TASKS FOR THIS EXERCISE
1 - Write out the passage from the Exadata Persistent Memory article, starting at "If you haven't" and ending at "in RED below.".
2 - Which abbreviations does the Exadata Persistent Memory article spell out, and what does each stand for?
3 - According to the Exadata Persistent Memory article, what is the largest supported memory configuration per database server?

The introduction of Persistent Memory (PMEM) marks the beginning of a revolution in the computing industry. There has always been a separation between system memory where the contents are ephemeral and byte addressable, and storage where the data is persistent and block oriented. Persistent Memory (such as Intel Optane DC Persistent Memory) blurs the line between storage and memory by being both byte addressable as well as persistent.
This new class of Non-Volatile Memory is fast enough to operate alongside conventional (volatile) DRAM in a DIMM (Dual In-Line Memory Module) form factor. Integrating into systems in DIMM slots means that Persistent Memory is able to play a vastly different role than conventional block-oriented storage such as Disk or SSD.
This article is the 2nd in a series covering Persistent Memory and how Oracle is using this technology to revolutionize database systems. Exadata is the first system on the market that is specifically designed to take advantage of Persistent Memory and accelerate the performance of Oracle Databases, while providing full redundancy and data protection that users require for their mission critical systems.
If you haven't read our Persistent Memory Primer article, be sure to learn some of the fundamentals outlined in that article here: https://blogs.oracle.com/database/persistent-memory-primer
There are 3 major changes in Exadata X8M that are driving the latest performance advancements of the platform. These changes are highlighted in RED below.
The internal fabric has been changed from 40Gbps (Gigabits per second) InfiniBand to 100Gbps RDMA over Converged Ethernet (RoCE) fabric. The RDMA (Remote Direct Memory Access) capabilities of this network fabric are critical for getting the most out of the Persistent Memory. Of course Persistent Memory in Exadata resides in the storage servers, which means it's fully redundant and the amount of Persistent Memory scales as the system scales. The Linux KVM (Kernel Virtual Machine) inside of Exadata reduces the overhead of virtualization and allows the system to be configured with the largest supported memory configuration of 1.5TB per database server. Taken in combination, these new features are keeping Exadata far ahead of the competition for database performance and price/performance. For more information on Exadata X8M, please see here: https://www.oracle.com/engineered-systems/exadata/.
The latest performance advances of Exadata rely on the combination of RoCE with Persistent Memory. While each of these technologies provides benefits alone, the combination of them was required to make the next leap in performance of the Exadata platform.
The performance of Persistent Memory is now measured in microseconds and even nanoseconds, which means other portions of the I/O stack have become much more significant. RDMA across the Converged Ethernet fabric allows Exadata to make the most of the performance of Persistent Memory. The best way to illustrate this is to look at what would happen if Persistent Memory was introduced into Exadata without RoCE.
Persistent Memory should deliver internal response times in the range of 6 µsec (microseconds) for processing 8K blocks of data. This response time is getting into the range where time spent in the existing I/O path is becoming a significant slice of the overall time. While Exadata has, for many years, been delivering faster I/O response times than other storage solutions, this presents an opportunity for Oracle's development team to make some big performance improvements.

DATA SECTION
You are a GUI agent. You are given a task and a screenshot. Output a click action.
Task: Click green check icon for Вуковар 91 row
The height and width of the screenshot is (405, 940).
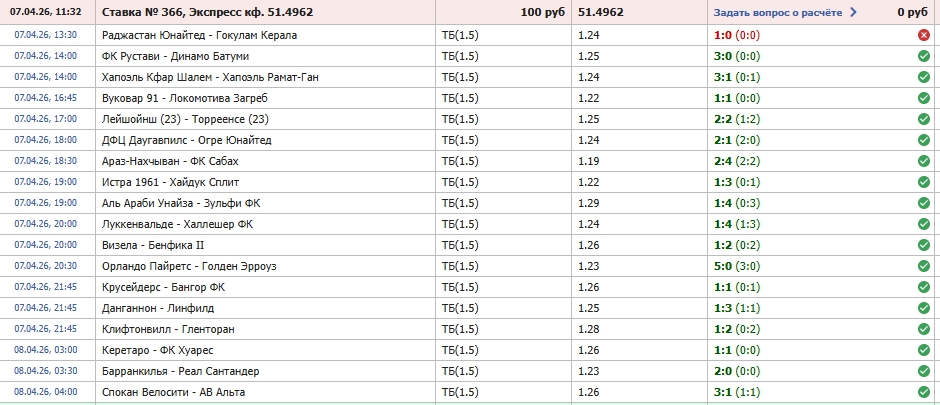pos(924,98)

OUTPUTS IN ORDER
1 -
If you haven't read our Persistent Memory Primer article, be sure to learn some of the fundamentals outlined in that article here: https://blogs.oracle.com/database/persistent-memory-primer
There are 3 major changes in Exadata X8M that are driving the latest performance advancements of the platform. These changes are highlighted in RED below.

2 -
- PMEM: Persistent Memory
- DIMM: Dual In-Line Memory Module
- Gbps: Gigabits per second
- RoCE: RDMA over Converged Ethernet
- RDMA: Remote Direct Memory Access
- KVM: Kernel Virtual Machine
- µsec: microseconds

3 - 1.5TB per database server.